• **Exercise**
Write out everything from the line containing "Select the Author" down to the line containing "point(1032,294)", switching "blue" to "green" and keeping all else unchanged.

[Records on target coordinates]
******
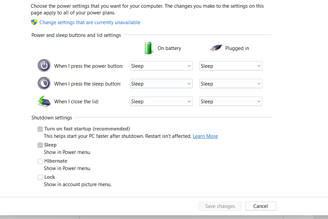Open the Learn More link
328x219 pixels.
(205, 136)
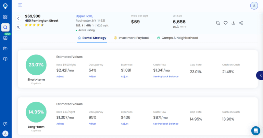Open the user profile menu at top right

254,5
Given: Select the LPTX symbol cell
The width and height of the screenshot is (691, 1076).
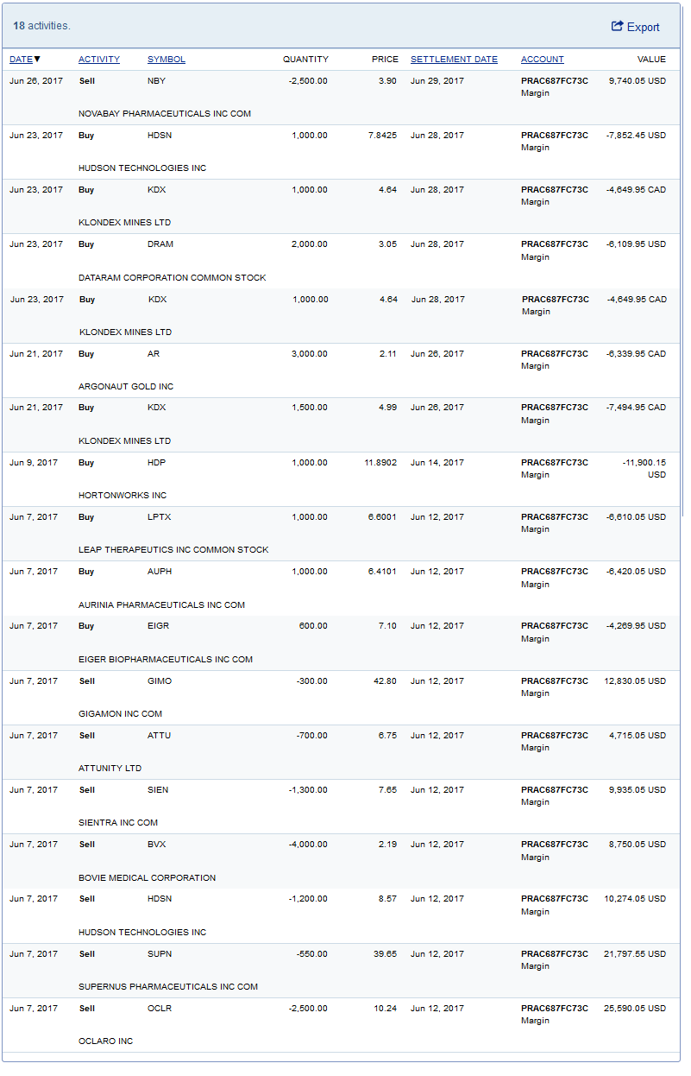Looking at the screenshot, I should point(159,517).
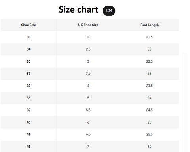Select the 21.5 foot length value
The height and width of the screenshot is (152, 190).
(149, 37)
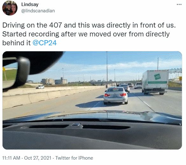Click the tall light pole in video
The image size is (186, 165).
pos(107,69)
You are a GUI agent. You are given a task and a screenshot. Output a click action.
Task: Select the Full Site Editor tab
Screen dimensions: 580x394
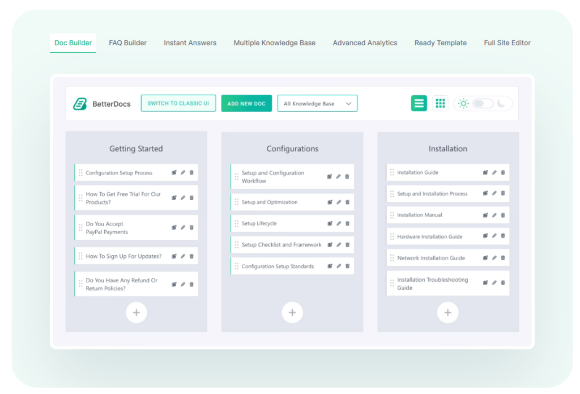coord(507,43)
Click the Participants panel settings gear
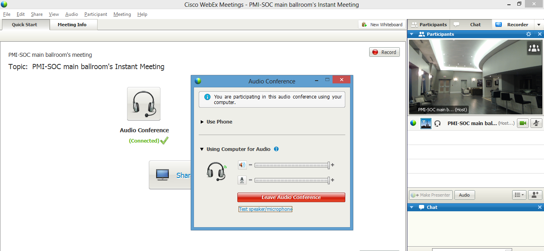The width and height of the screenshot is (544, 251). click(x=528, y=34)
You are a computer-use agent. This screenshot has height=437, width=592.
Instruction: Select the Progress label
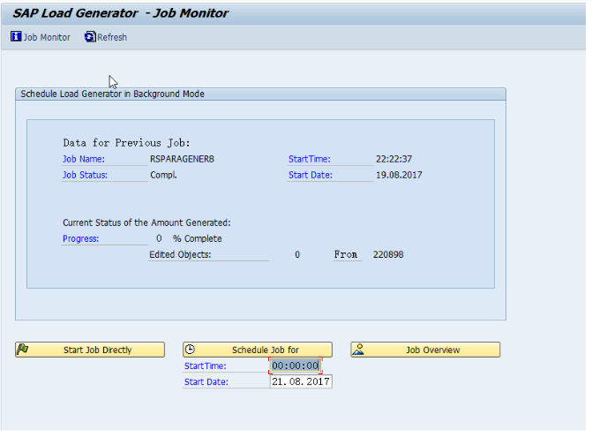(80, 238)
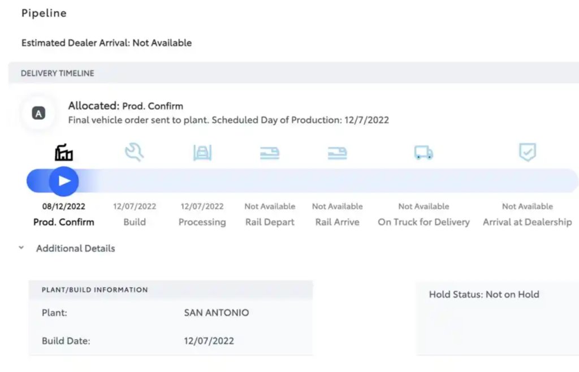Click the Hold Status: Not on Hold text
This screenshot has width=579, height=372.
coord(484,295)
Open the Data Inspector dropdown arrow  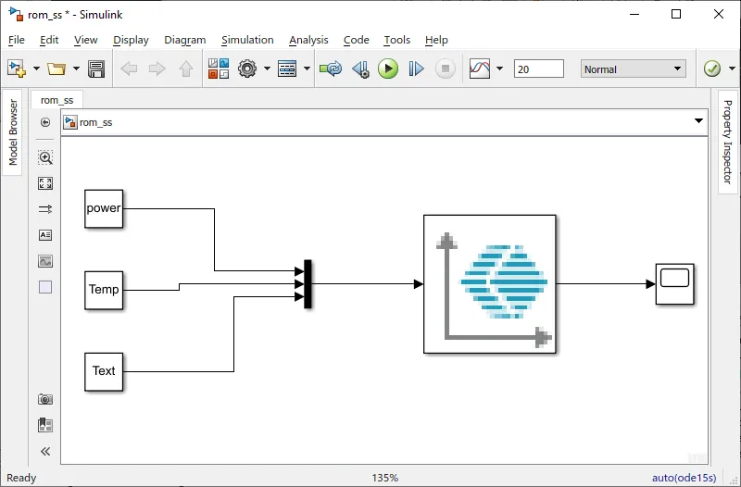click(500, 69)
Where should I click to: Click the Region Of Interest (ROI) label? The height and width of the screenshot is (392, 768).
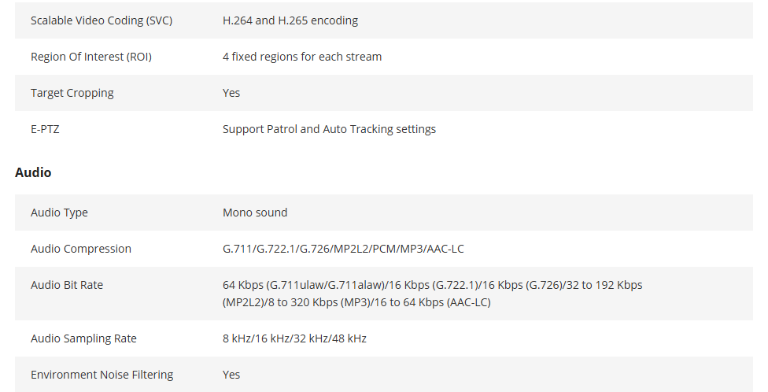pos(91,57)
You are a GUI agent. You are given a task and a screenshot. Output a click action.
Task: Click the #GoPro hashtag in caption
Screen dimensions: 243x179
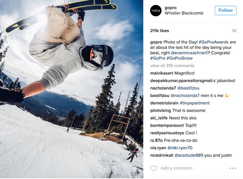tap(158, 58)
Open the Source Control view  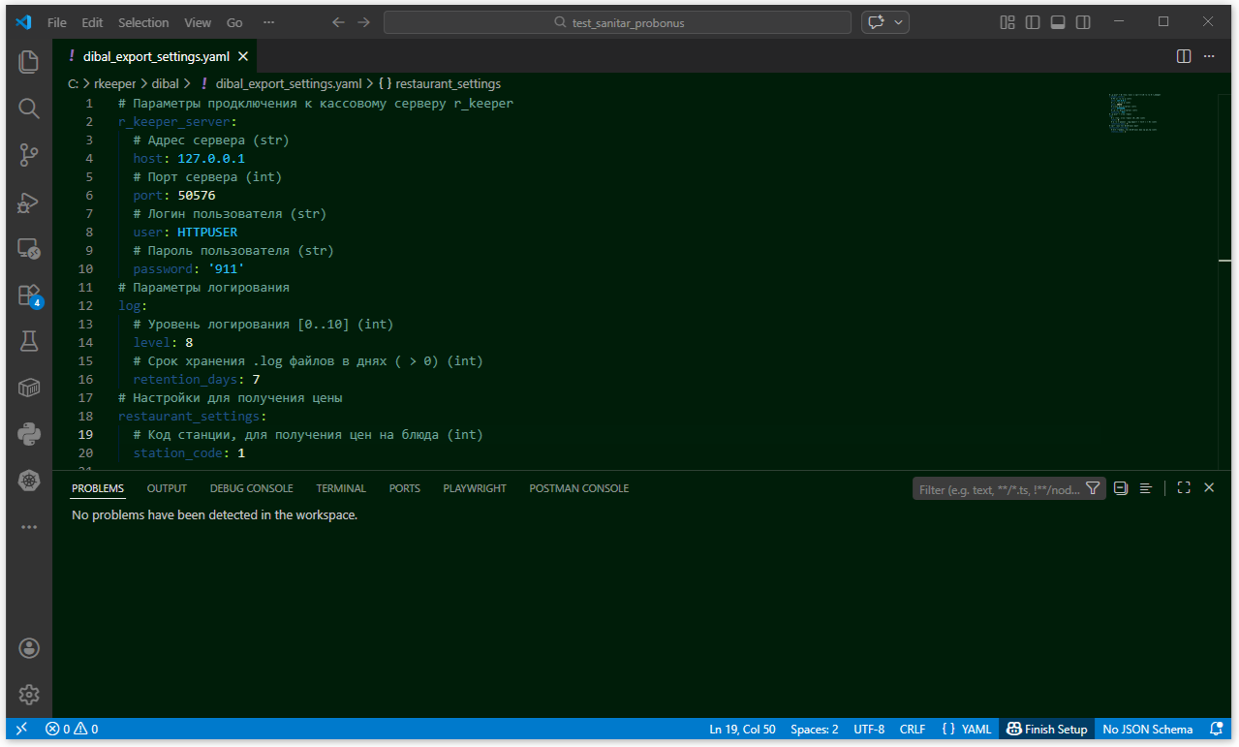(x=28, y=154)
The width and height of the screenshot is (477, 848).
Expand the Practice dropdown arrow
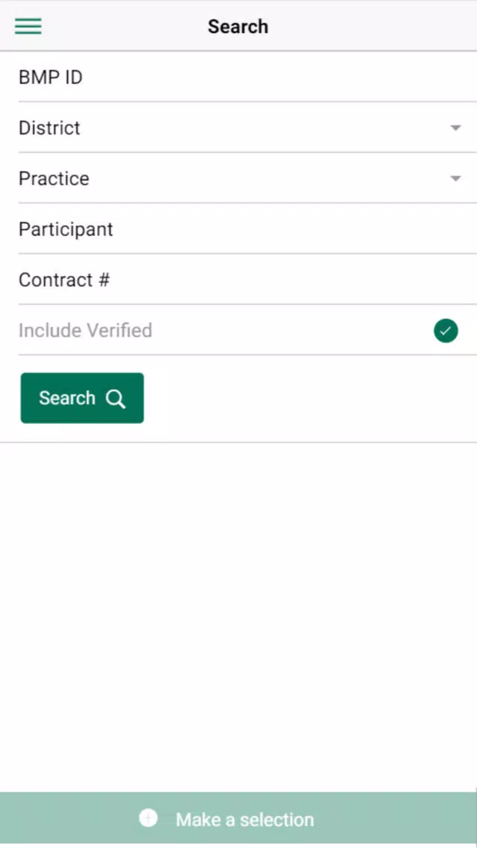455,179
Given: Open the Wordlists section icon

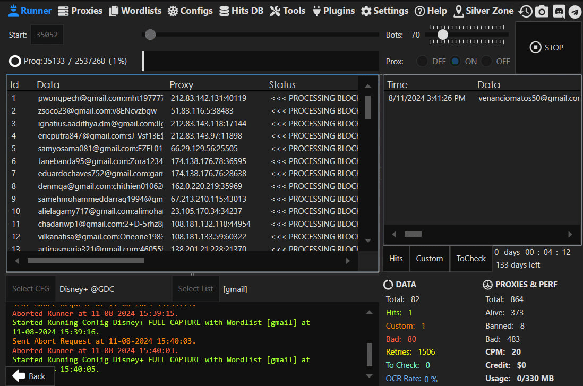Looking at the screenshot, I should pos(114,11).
******
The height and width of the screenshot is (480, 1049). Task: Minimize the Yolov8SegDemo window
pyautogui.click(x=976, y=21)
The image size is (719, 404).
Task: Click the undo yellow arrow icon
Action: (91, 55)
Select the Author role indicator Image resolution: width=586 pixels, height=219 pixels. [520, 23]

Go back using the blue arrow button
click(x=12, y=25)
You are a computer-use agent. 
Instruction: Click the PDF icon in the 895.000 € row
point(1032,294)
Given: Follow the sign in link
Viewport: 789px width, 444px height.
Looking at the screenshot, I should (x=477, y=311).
******
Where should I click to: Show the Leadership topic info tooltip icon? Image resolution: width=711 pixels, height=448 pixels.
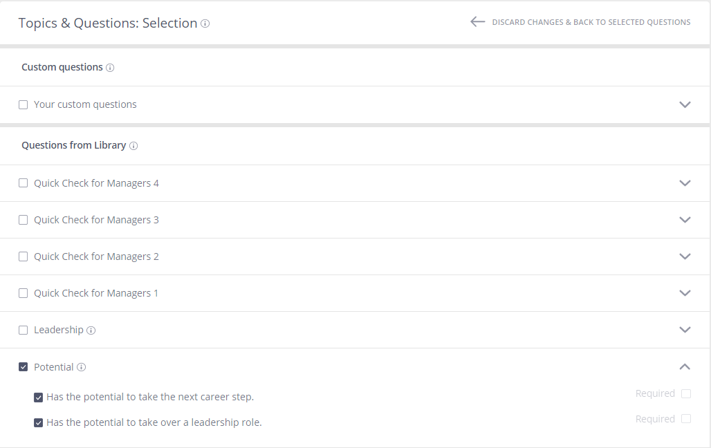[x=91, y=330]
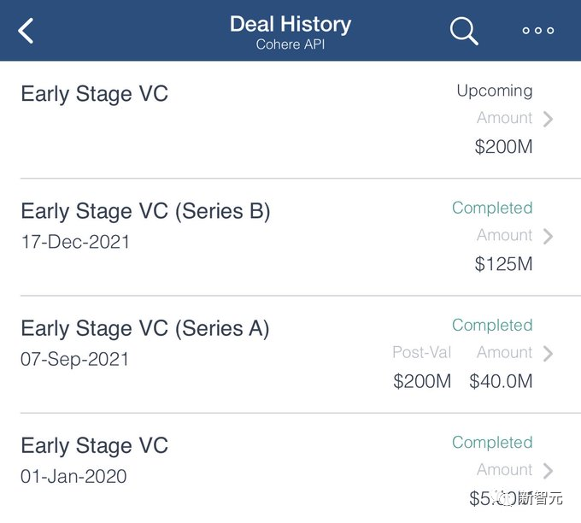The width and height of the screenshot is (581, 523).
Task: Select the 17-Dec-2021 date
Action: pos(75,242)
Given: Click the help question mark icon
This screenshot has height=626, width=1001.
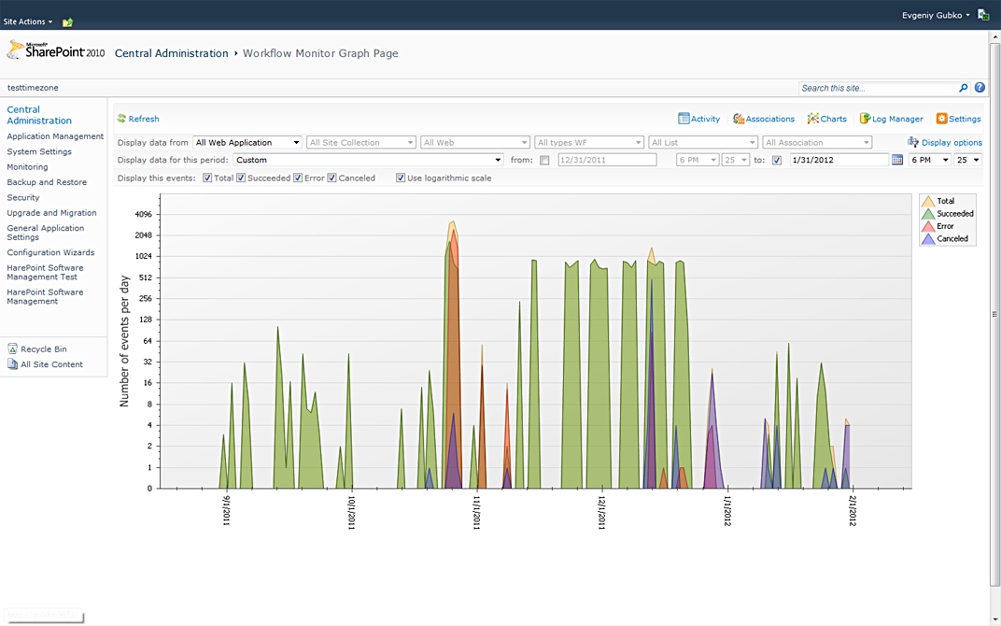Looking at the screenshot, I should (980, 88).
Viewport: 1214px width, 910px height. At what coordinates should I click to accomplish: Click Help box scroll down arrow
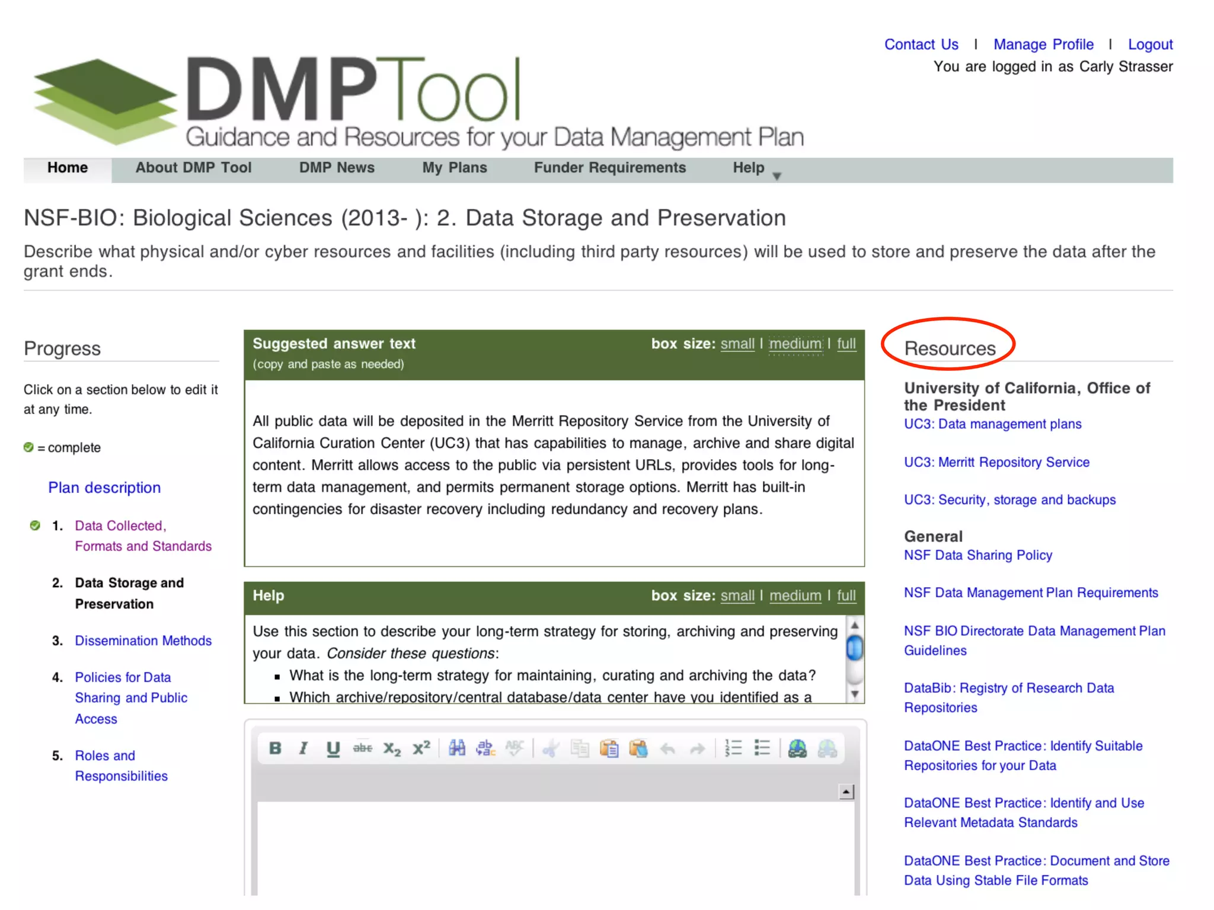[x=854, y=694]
******
• **Completed exercise**
Select the Author role indicator Image resolution: width=586 pixels, height=219 pixels. [520, 23]

Go back using the green arrow button
click(x=12, y=25)
You are a computer-use agent. 
Instruction: Click the PDF icon in the 895.000 € row
point(1032,294)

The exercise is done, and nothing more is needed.